Well, it didn't look like a two-horse town, but try finding a decent hair jelly. - Ulysses Everett McGill


----------



## bwhntr (Sep 12, 2007)

This is great news. IMO the ban on slaughter houses killed the horse market. Immediately the price of horses dropped and they haven't recovered since. There are so many reasons banning the slaughter of horses was bad. It is a completely emotional "treehugger" ban and actually is worse when considering the torture of horses. Sending a horse to Mexico to be slaughtered with no regulations is so much worse if you are worried about the treatment. Hopefully we will have a few slaughterhouses open up in the US and the market will get back to where it belongs.


----------



## OKEE (Jan 3, 2008)

I'm not 100% sure on that Garyfish . This will be a good thing for the horse industry no doubt. I don't think you will ever see someone raise horses for slaughter no profit in it. There are so many unwanted horses in the US they can buy and sell. I do think it has cut down on the back yard breeders. I'm a leader of a youth riding group . 10 years ago parents would buy the older horses to put their kids on until they learned how to ride then sell them for a younger one.

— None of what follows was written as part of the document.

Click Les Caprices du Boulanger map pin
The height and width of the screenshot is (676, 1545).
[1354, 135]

Now days they are buying 3 and 4 year old horses because they do not want to get stuck with the older horses that are hard to sell. Then they wonder why their kids is not having fun on this young unbroke horse. I could always find a home for the old timers ,now days the older horses are a hard sell look on KSL it's full of them.


----------



## Homer (Sep 1, 2011)

This is the best thing to happen to horses in years. Values go up and hay prices go down. Before the ban hay could be bought at 3.75 a bale, today its 8.00. I realize this is not the only reason for the increase, but supply and demand with to many horses on the market not being killed helped get it up there.


----------



## bwhntr (Sep 12, 2007)

Homer said:


> This is the best thing to happen to horses in years. Values go up and hay prices go down. Before the ban hay could be bought at 3.75 a bale, today its 8.00. I realize this is not the only reason for the increase, but supply and demand with to many horses on the market not being killed helped get it up there.

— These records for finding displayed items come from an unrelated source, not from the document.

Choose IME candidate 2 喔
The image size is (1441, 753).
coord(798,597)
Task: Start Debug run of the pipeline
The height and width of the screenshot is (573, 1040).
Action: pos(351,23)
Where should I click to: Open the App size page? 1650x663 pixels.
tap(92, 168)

Great point, I forgot about the price of hay being a factor.


----------



## elkfromabove (Apr 20, 2008)

Include the wild mustangs and you have a deal! On two occasions, I've missed chances at P&Y antelope because some mustangs drove them and their does off of waterholes before they presented a shot. Once in Hamlin Valley and once on Milford Flats. They're all over the SW Desert.


----------



## Critter (Mar 20, 2010)

It is bad on the SW desert. I saw more horses down there last deer season than I saw deer.


----------



## OKEE (Jan 3, 2008)

Critter said:


> It is bad on the SW desert. I saw more horses down there last deer season than I saw deer.


I would bet several are not wild mustangs but horses that have been dumped off.


----------